Shared equity arrangements occur when two parties purchase a primary residence jointly because one party is unable to purchase the residence individually. If, for example, a parent and a young adult child purchase a home together, this type of agreement is common.

Rental of a dwelling to a person having an equity interest in the home won’t be considered personal use by the taxpayer if the rental is done under a “shared equity financing agreement” (Sec. 280A(d)(3)(B)(i)). 

As previously noted, these agreements, often entered into between parents and children, enable the latter to purchase a home. A “shared equity financing agreement” is one where two or more people acquire qualified ownership interests in a home and one (or more) of the owners is entitled to occupy the home as a principal residence. That person pays rent to the non-occupant owner(s) at fair rental value (FRV) (Sec. 280(d)(3)(C)).
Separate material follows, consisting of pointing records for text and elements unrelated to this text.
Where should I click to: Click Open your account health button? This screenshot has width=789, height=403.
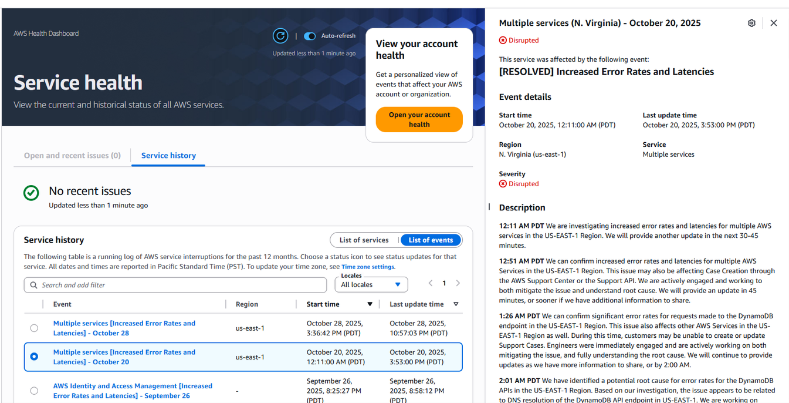click(x=419, y=119)
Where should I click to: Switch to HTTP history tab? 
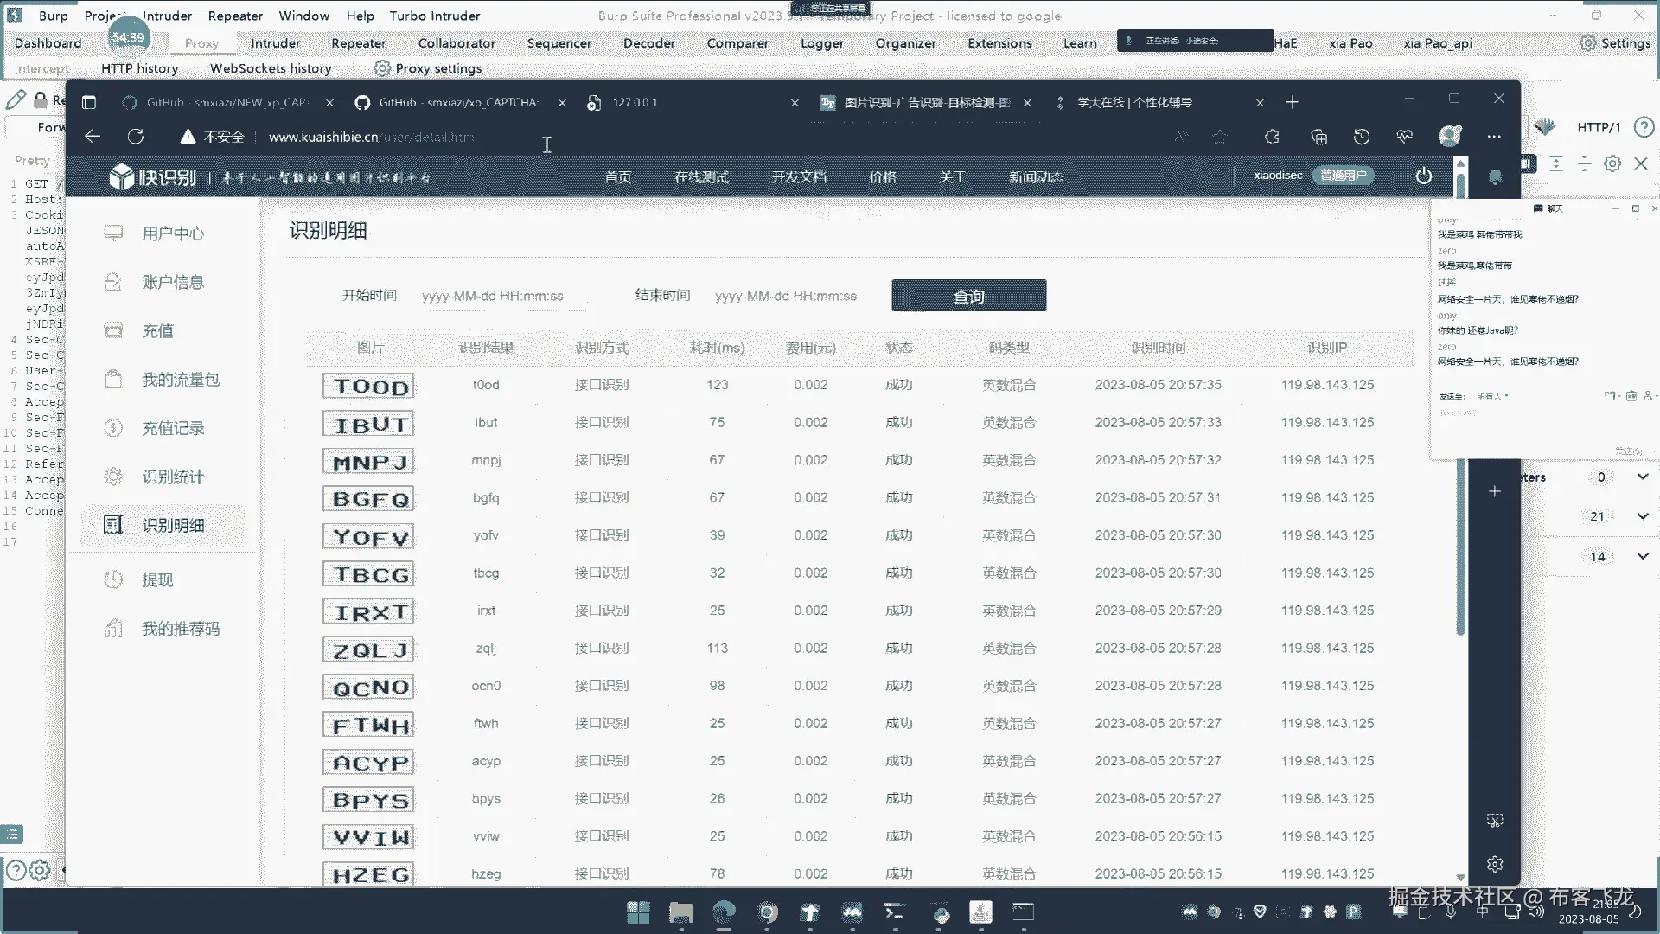point(139,68)
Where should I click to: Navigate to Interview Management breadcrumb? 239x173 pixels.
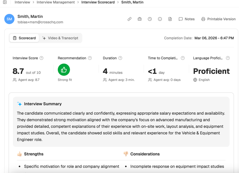point(56,2)
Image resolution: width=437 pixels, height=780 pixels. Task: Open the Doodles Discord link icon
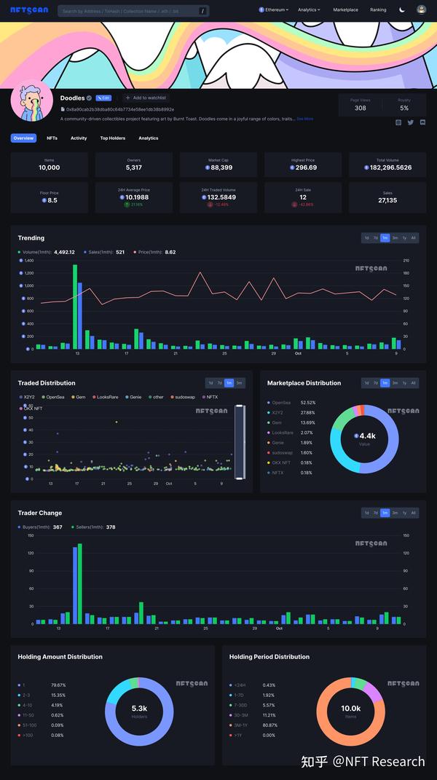422,122
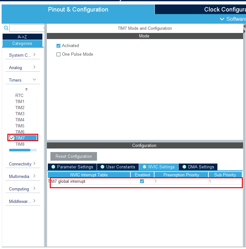Switch to Clock Configuration tab
The width and height of the screenshot is (246, 249).
pos(224,9)
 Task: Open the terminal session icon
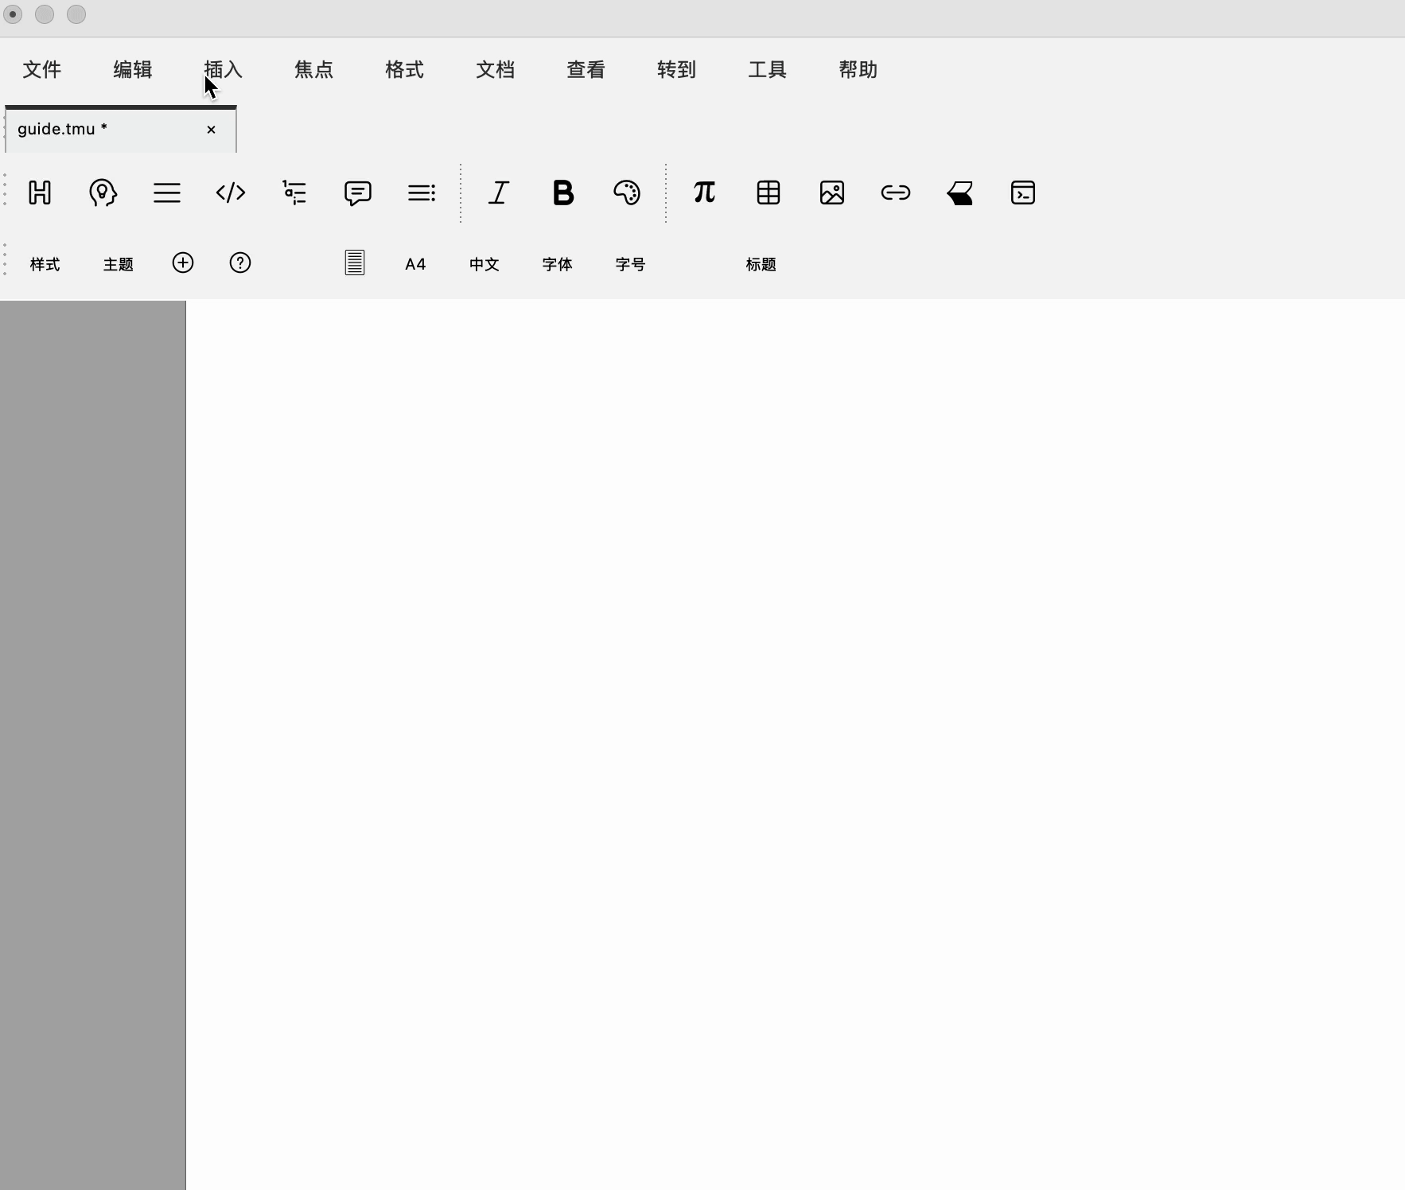pos(1023,193)
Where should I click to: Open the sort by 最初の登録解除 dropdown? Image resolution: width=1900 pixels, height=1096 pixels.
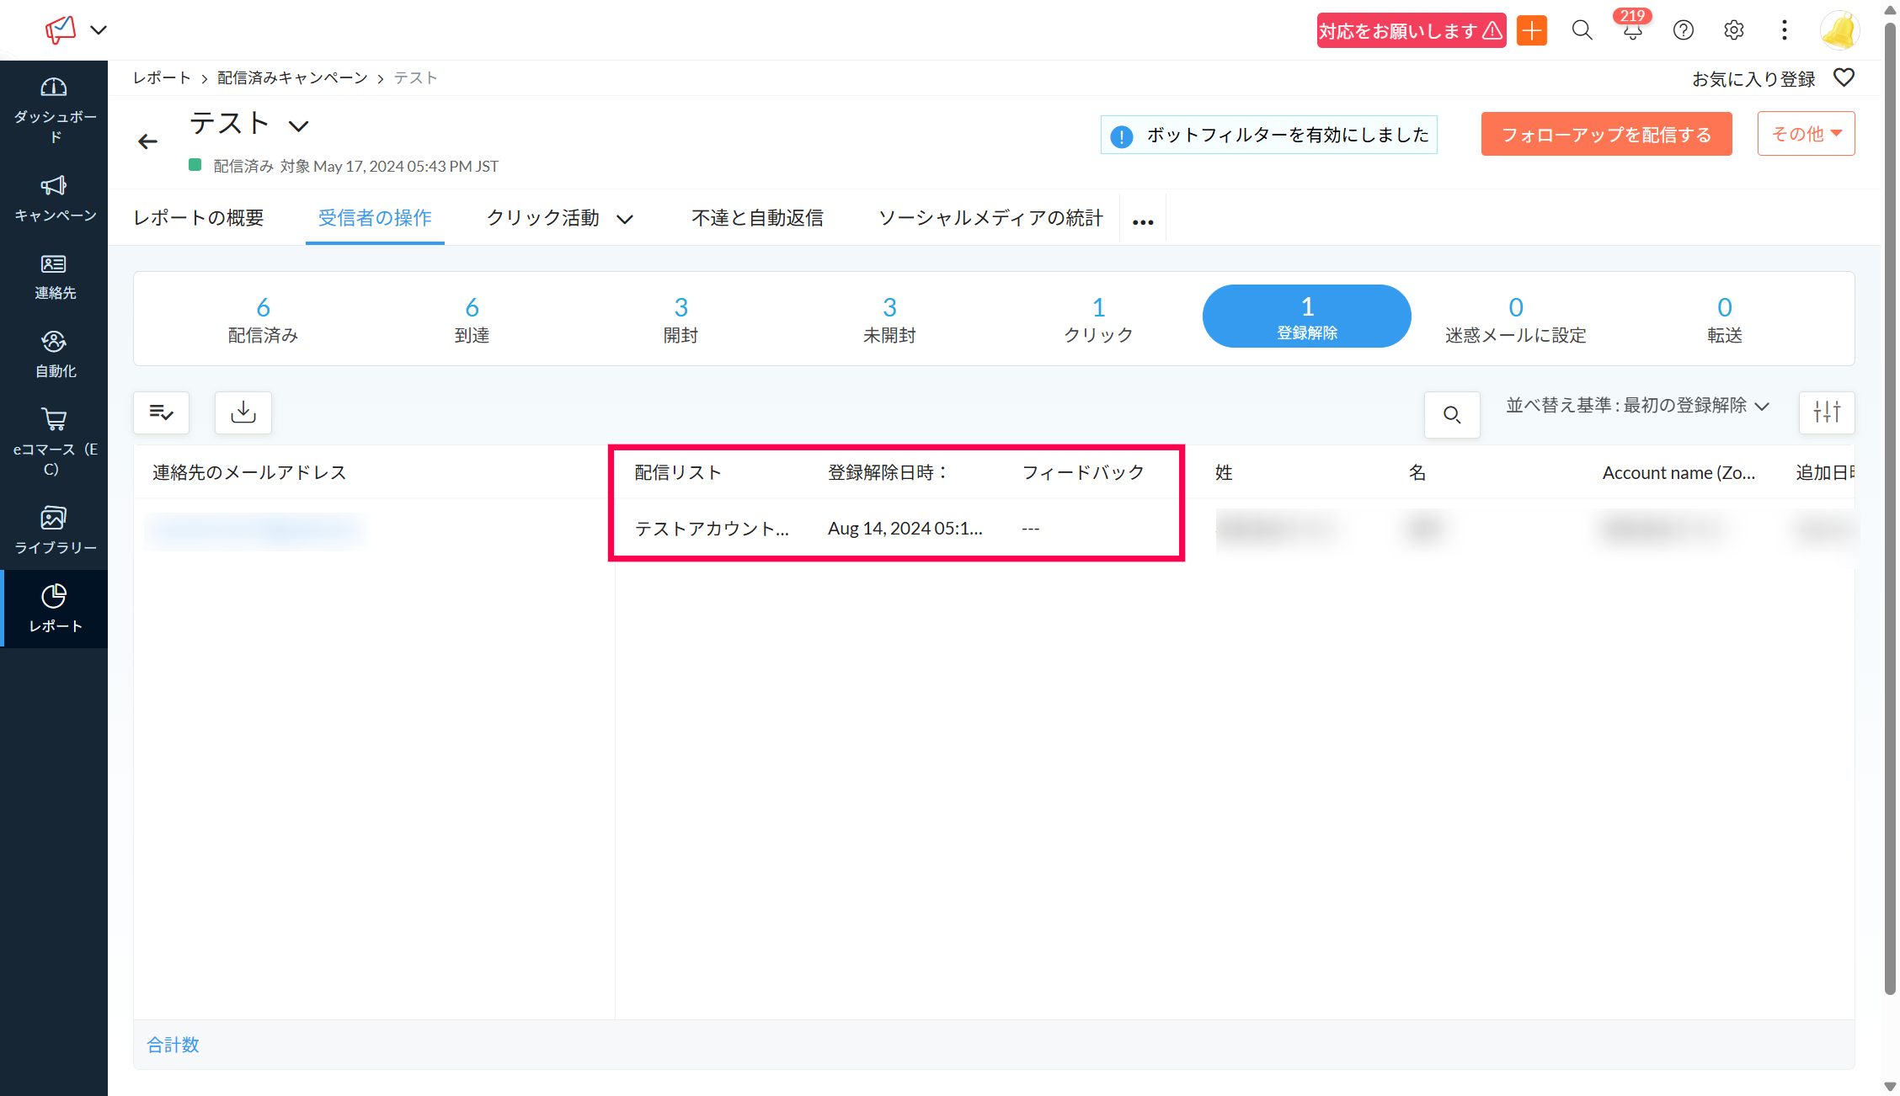coord(1636,406)
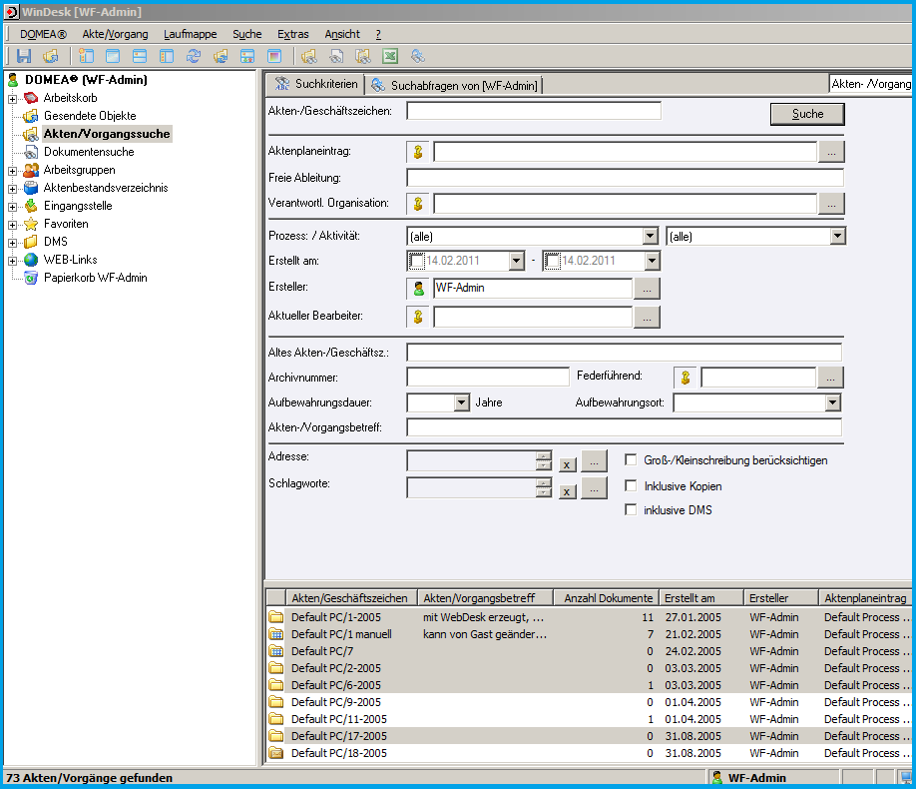Click the refresh arrows toolbar icon
Image resolution: width=916 pixels, height=789 pixels.
[194, 56]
Proposed Reg 1.280A-1(e)(3)(v) provides that a shared equity financing arrangement may exist, even if one or more of the owners doesn’t charge the occupant fair rent for use of the home. However, the exception to the personal use rules for fair rental to other persons for use as a principal residence, applies only to those owners who do charge FRV.

Fair rental is determined at the time the shared equity financing agreement is entered into and must take into account the occupant’s qualified ownership interest. “Qualified ownership interest” is an undivided interest for more than 50 years in the entire dwelling and any appurtenant land acquired in the transaction to which the shared equity financing agreement relates.